Rewrite every line of the records below as a JSON list of strings, one string per line, and leave out any blank lines.

────────────────────

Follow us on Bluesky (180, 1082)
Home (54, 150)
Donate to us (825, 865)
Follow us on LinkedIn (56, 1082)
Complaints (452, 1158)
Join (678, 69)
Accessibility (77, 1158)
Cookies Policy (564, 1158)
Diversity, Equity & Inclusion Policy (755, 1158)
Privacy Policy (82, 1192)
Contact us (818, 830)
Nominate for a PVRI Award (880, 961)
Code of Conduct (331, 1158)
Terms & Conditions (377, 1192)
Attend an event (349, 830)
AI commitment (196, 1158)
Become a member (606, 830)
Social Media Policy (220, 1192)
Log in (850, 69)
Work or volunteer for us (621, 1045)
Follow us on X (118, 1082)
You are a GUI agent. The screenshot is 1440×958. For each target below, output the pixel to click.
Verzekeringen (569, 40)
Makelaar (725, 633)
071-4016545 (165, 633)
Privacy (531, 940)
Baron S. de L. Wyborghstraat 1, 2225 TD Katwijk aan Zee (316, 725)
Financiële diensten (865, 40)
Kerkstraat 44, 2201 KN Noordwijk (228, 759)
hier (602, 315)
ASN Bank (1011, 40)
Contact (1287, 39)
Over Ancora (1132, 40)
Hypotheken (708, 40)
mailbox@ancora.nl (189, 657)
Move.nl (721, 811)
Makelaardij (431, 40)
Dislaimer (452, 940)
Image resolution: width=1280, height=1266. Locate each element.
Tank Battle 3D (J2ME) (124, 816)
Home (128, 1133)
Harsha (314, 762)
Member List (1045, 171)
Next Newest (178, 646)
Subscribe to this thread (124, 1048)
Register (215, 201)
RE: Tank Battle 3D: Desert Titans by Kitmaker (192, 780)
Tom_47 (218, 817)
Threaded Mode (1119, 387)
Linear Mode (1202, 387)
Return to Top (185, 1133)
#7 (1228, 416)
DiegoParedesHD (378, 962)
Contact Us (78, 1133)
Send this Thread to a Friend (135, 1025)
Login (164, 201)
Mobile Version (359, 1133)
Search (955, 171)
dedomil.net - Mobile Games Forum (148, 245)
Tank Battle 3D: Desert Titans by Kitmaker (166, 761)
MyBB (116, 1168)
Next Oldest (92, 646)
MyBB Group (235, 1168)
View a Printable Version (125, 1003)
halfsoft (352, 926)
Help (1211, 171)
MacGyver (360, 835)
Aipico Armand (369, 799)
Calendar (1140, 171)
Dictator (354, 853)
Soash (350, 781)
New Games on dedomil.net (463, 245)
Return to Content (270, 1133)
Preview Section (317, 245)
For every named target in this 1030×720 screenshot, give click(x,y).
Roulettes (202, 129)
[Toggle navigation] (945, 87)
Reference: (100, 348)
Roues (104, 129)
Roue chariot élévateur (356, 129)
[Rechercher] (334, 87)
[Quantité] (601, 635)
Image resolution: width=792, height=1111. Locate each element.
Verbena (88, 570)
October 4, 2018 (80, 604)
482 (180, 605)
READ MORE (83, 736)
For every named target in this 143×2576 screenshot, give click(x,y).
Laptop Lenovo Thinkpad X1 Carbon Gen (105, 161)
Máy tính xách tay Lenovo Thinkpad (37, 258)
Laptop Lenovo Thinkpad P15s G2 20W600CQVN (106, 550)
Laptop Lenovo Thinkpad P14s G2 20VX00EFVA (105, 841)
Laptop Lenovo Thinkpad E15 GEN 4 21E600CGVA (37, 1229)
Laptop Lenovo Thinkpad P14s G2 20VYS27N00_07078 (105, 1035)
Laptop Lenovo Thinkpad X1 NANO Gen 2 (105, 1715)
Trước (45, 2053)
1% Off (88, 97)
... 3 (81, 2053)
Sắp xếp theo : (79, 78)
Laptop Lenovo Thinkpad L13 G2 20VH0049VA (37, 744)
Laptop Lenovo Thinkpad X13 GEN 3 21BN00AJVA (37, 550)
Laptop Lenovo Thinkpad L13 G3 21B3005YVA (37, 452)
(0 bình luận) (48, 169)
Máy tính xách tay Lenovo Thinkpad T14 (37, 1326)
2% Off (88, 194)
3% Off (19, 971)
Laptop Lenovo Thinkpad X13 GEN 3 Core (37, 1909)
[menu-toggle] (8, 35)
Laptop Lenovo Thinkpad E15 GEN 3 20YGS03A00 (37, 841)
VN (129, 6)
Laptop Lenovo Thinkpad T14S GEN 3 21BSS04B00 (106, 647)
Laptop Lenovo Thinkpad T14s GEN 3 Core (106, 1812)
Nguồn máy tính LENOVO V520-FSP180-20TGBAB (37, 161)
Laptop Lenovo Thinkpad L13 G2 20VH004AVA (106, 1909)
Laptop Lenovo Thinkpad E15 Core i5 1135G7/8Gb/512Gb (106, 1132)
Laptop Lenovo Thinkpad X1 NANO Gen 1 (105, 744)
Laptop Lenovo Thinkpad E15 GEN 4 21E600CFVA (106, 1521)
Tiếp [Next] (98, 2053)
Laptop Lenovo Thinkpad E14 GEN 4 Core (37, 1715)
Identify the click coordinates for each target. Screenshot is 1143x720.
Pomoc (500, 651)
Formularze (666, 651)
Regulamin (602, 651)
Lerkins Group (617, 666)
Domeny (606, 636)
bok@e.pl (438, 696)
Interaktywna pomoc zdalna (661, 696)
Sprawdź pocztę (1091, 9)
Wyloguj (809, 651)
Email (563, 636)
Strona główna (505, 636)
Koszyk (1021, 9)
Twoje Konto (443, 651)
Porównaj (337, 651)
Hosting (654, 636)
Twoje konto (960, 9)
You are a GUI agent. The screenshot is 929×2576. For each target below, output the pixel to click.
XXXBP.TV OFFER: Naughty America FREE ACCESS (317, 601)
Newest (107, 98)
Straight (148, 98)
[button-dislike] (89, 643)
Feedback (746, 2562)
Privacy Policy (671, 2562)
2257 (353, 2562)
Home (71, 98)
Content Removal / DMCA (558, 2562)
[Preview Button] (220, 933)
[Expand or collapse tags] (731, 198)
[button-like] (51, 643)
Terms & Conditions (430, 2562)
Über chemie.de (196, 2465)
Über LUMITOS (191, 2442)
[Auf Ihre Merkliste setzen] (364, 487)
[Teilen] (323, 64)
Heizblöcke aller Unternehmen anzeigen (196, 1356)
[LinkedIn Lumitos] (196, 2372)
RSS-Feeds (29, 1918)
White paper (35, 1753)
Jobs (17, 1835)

────────────────────

-- RESULT FOR THIS TASK --
[
  "Follow us on Bluesky (180, 1082)",
  "Home (54, 150)",
  "Donate to us (825, 865)",
  "Follow us on LinkedIn (56, 1082)",
  "Complaints (452, 1158)",
  "Join (678, 69)",
  "Accessibility (77, 1158)",
  "Cookies Policy (564, 1158)",
  "Diversity, Equity & Inclusion Policy (755, 1158)",
  "Privacy Policy (82, 1192)",
  "Contact us (818, 830)",
  "Nominate for a PVRI Award (880, 961)",
  "Code of Conduct (331, 1158)",
  "Terms & Conditions (377, 1192)",
  "Attend an event (349, 830)",
  "AI commitment (196, 1158)",
  "Become a member (606, 830)",
  "Social Media Policy (220, 1192)",
  "Log in (850, 69)",
  "Work or volunteer for us (621, 1045)",
  "Follow us on X (118, 1082)",
  "You are a GUI agent. The screenshot is 1440×958. For each target below, output the pixel to click.",
  "Verzekeringen (569, 40)",
  "Makelaar (725, 633)",
  "071-4016545 (165, 633)",
  "Privacy (531, 940)",
  "Baron S. de L. Wyborghstraat 1, 2225 TD Katwijk aan Zee (316, 725)",
  "Financiële diensten (865, 40)",
  "Kerkstraat 44, 2201 KN Noordwijk (228, 759)",
  "hier (602, 315)",
  "ASN Bank (1011, 40)",
  "Contact (1287, 39)",
  "Over Ancora (1132, 40)",
  "Hypotheken (708, 40)",
  "mailbox@ancora.nl (189, 657)",
  "Move.nl (721, 811)",
  "Makelaardij (431, 40)",
  "Dislaimer (452, 940)",
  "Image resolution: width=1280, height=1266. Locate each element.",
  "Tank Battle 3D (J2ME) (124, 816)",
  "Home (128, 1133)",
  "Harsha (314, 762)",
  "Member List (1045, 171)",
  "Next Newest (178, 646)",
  "Subscribe to this thread (124, 1048)",
  "Register (215, 201)",
  "RE: Tank Battle 3D: Desert Titans by Kitmaker (192, 780)",
  "Tom_47 (218, 817)",
  "Threaded Mode (1119, 387)",
  "Linear Mode (1202, 387)",
  "Return to Top (185, 1133)",
  "#7 (1228, 416)",
  "DiegoParedesHD (378, 962)",
  "Contact Us (78, 1133)",
  "Send this Thread to a Friend (135, 1025)",
  "Login (164, 201)",
  "Mobile Version (359, 1133)",
  "Search (955, 171)",
  "dedomil.net - Mobile Games Forum (148, 245)",
  "Tank Battle 3D: Desert Titans by Kitmaker (166, 761)",
  "MyBB (116, 1168)",
  "Next Oldest (92, 646)",
  "MyBB Group (235, 1168)",
  "View a Printable Version (125, 1003)",
  "halfsoft (352, 926)",
  "Help (1211, 171)",
  "MacGyver (360, 835)",
  "Aipico Armand (369, 799)",
  "Calendar (1140, 171)",
  "Dictator (354, 853)",
  "Soash (350, 781)",
  "New Games on dedomil.net (463, 245)",
  "Return to Content (270, 1133)",
  "Preview Section (317, 245)",
  "For every named target in this 1030×720 screenshot, give click(x,y).",
  "Roulettes (202, 129)",
  "[Toggle navigation] (945, 87)",
  "Reference: (100, 348)",
  "Roues (104, 129)",
  "Roue chariot élévateur (356, 129)",
  "[Rechercher] (334, 87)",
  "[Quantité] (601, 635)",
  "Image resolution: width=792, height=1111. Locate each element.",
  "Verbena (88, 570)",
  "October 4, 2018 (80, 604)",
  "482 (180, 605)",
  "READ MORE (83, 736)",
  "For every named target in this 143×2576 screenshot, give click(x,y).",
  "Laptop Lenovo Thinkpad X1 Carbon Gen (105, 161)",
  "Máy tính xách tay Lenovo Thinkpad (37, 258)",
  "Laptop Lenovo Thinkpad P15s G2 20W600CQVN (106, 550)",
  "Laptop Lenovo Thinkpad P14s G2 20VX00EFVA (105, 841)",
  "Laptop Lenovo Thinkpad E15 GEN 4 21E600CGVA (37, 1229)",
  "Laptop Lenovo Thinkpad P14s G2 20VYS27N00_07078 (105, 1035)",
  "Laptop Lenovo Thinkpad X1 NANO Gen 2 (105, 1715)",
  "Trước (45, 2053)",
  "1% Off (88, 97)",
  "... 3 (81, 2053)",
  "Sắp xếp theo : (79, 78)",
  "Laptop Lenovo Thinkpad L13 G2 20VH0049VA (37, 744)",
  "Laptop Lenovo Thinkpad X13 GEN 3 21BN00AJVA (37, 550)",
  "Laptop Lenovo Thinkpad L13 G3 21B3005YVA (37, 452)",
  "(0 bình luận) (48, 169)",
  "Máy tính xách tay Lenovo Thinkpad T14 (37, 1326)",
  "2% Off (88, 194)",
  "3% Off (19, 971)",
  "Laptop Lenovo Thinkpad X13 GEN 3 Core (37, 1909)",
  "[menu-toggle] (8, 35)",
  "Laptop Lenovo Thinkpad E15 GEN 3 20YGS03A00 (37, 841)",
  "VN (129, 6)",
  "Laptop Lenovo Thinkpad T14S GEN 3 21BSS04B00 (106, 647)",
  "Laptop Lenovo Thinkpad T14s GEN 3 Core (106, 1812)",
  "Nguồn máy tính LENOVO V520-FSP180-20TGBAB (37, 161)",
  "Laptop Lenovo Thinkpad L13 G2 20VH004AVA (106, 1909)",
  "Laptop Lenovo Thinkpad E15 Core i5 1135G7/8Gb/512Gb (106, 1132)",
  "Laptop Lenovo Thinkpad X1 NANO Gen 1 (105, 744)",
  "Laptop Lenovo Thinkpad E15 GEN 4 21E600CFVA (106, 1521)",
  "Tiếp [Next] (98, 2053)",
  "Laptop Lenovo Thinkpad E14 GEN 4 Core (37, 1715)",
  "Identify the click coordinates for each target. Screenshot is 1143x720.",
  "Pomoc (500, 651)",
  "Formularze (666, 651)",
  "Regulamin (602, 651)",
  "Lerkins Group (617, 666)",
  "Domeny (606, 636)",
  "bok@e.pl (438, 696)",
  "Interaktywna pomoc zdalna (661, 696)",
  "Sprawdź pocztę (1091, 9)",
  "Wyloguj (809, 651)",
  "Email (563, 636)",
  "Strona główna (505, 636)",
  "Koszyk (1021, 9)",
  "Twoje Konto (443, 651)",
  "Porównaj (337, 651)",
  "Hosting (654, 636)",
  "Twoje konto (960, 9)",
  "You are a GUI agent. The screenshot is 929×2576. For each target below, output the pixel to click.",
  "XXXBP.TV OFFER: Naughty America FREE ACCESS (317, 601)",
  "Newest (107, 98)",
  "Straight (148, 98)",
  "[button-dislike] (89, 643)",
  "Feedback (746, 2562)",
  "Privacy Policy (671, 2562)",
  "2257 (353, 2562)",
  "Home (71, 98)",
  "Content Removal / DMCA (558, 2562)",
  "[Preview Button] (220, 933)",
  "[Expand or collapse tags] (731, 198)",
  "[button-like] (51, 643)",
  "Terms & Conditions (430, 2562)",
  "Über chemie.de (196, 2465)",
  "Über LUMITOS (191, 2442)",
  "[Auf Ihre Merkliste setzen] (364, 487)",
  "[Teilen] (323, 64)",
  "Heizblöcke aller Unternehmen anzeigen (196, 1356)",
  "[LinkedIn Lumitos] (196, 2372)",
  "RSS-Feeds (29, 1918)",
  "White paper (35, 1753)",
  "Jobs (17, 1835)"
]